Even with a collaborative approach between pediatric and adult oncologists, there will be challenges in adapting pediatric chemotherapy treatment dosages to adults because of the toxicity of these high dosages. However, the use of hemopoietic growth factors to allow dosage escalation and to decrease the toxicity of systemic chemotherapy may be considered for certain patients at high risk for treatment failure with the recommended NWTS IV and V protocols.
The extent of surgical excision including the regional lymph nodes may also be a factor in survival outcomes. Regional lymph node dissection (LND) is not routinely performed in adult patients with Wilms tumour. One of the 6 patients studied from our Canadian centres did have a recurrence in a regional lymph node requiring re-exploration and regional LND. In adult patients with Wilms tumour, many of the tumours are large and locally advanced at the time of diagnosis. Routine regional LND may improve local recurrence rates and survival. Although this is controversial in renal cell carcinoma, Wilms tumour does have different biology, and routine regional LND has provided survival benefits in other malignancies.25
It is also important to note that, in adults, the diagnosis of Wilms tumour is never made before such therapeutic intervention as radical nephrectomy and lymphadenectomy. Thus patients may not benefit from preemptive chemotherapy, and intervention may be performed outside the state-of-the-art recommendations.
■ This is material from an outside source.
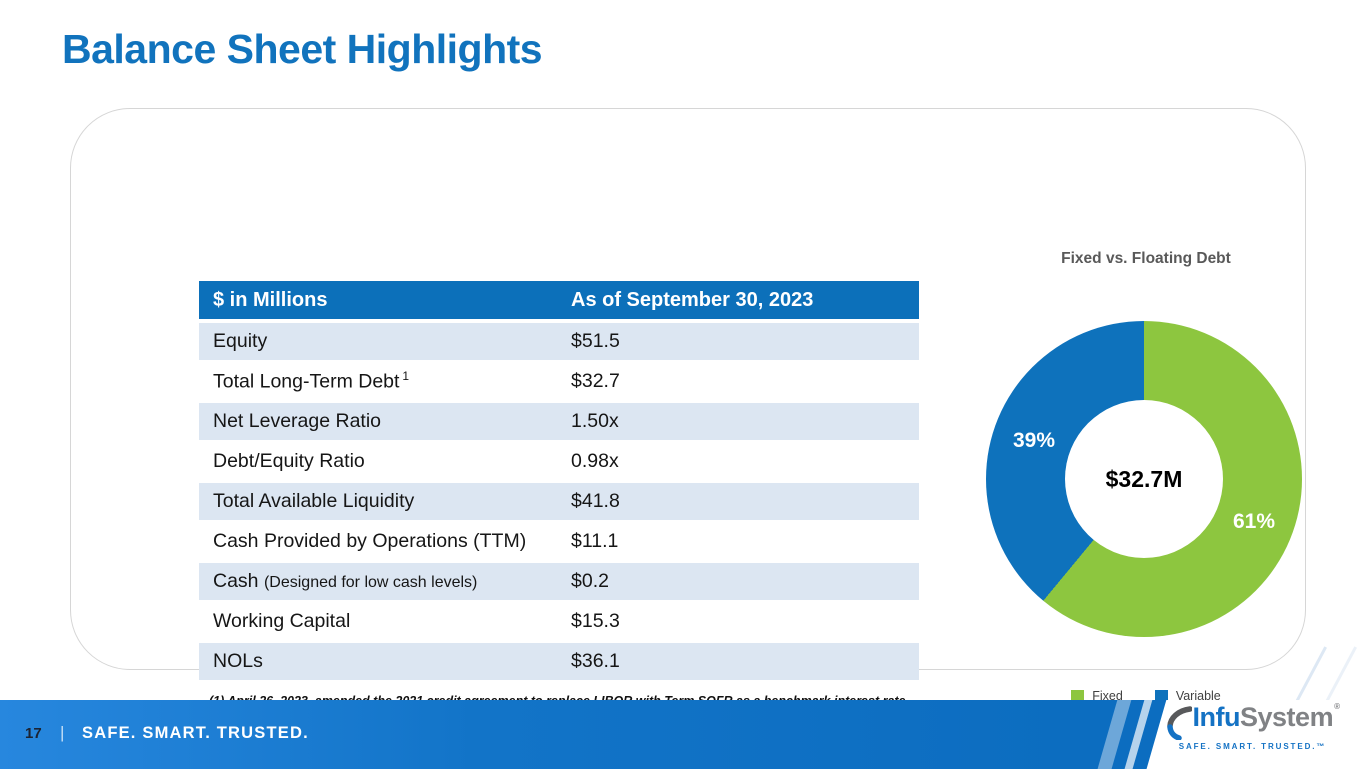 This screenshot has height=769, width=1365. Describe the element at coordinates (370, 541) in the screenshot. I see `row-label: Cash Provided by Operations (TTM)` at that location.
An alternative explanation for the different results in our study may be the heterogeneity in the biology of adult Wilms tumour. In children, Wilms tumour usually presents as an asymptomatic abdominal mass. However, in adults, most patients have a constellation of symptoms that can include flank pain, weight loss or a decline in their performance status.19
This may be secondary to a higher rate of clinically occult metastases. Heterogeneity in biological behaviour also exists in Wilms tumours, whether FH or UH or within the same stage of disease. In addition to the histologic and stage-based prognostic factors used to determine therapies, methods to further define the natural history of a tumour or the response to therapy for individual Wilms tumours will be required. Molecular and genetic studies such as aspiration cytology and cytogenetic analyses of Wilms tumours26
will be necessary to gain further insight into the biology of individual tumours and may provide a means by which to improve outcomes with therapy that is more aggressively patient-and tumour-specific.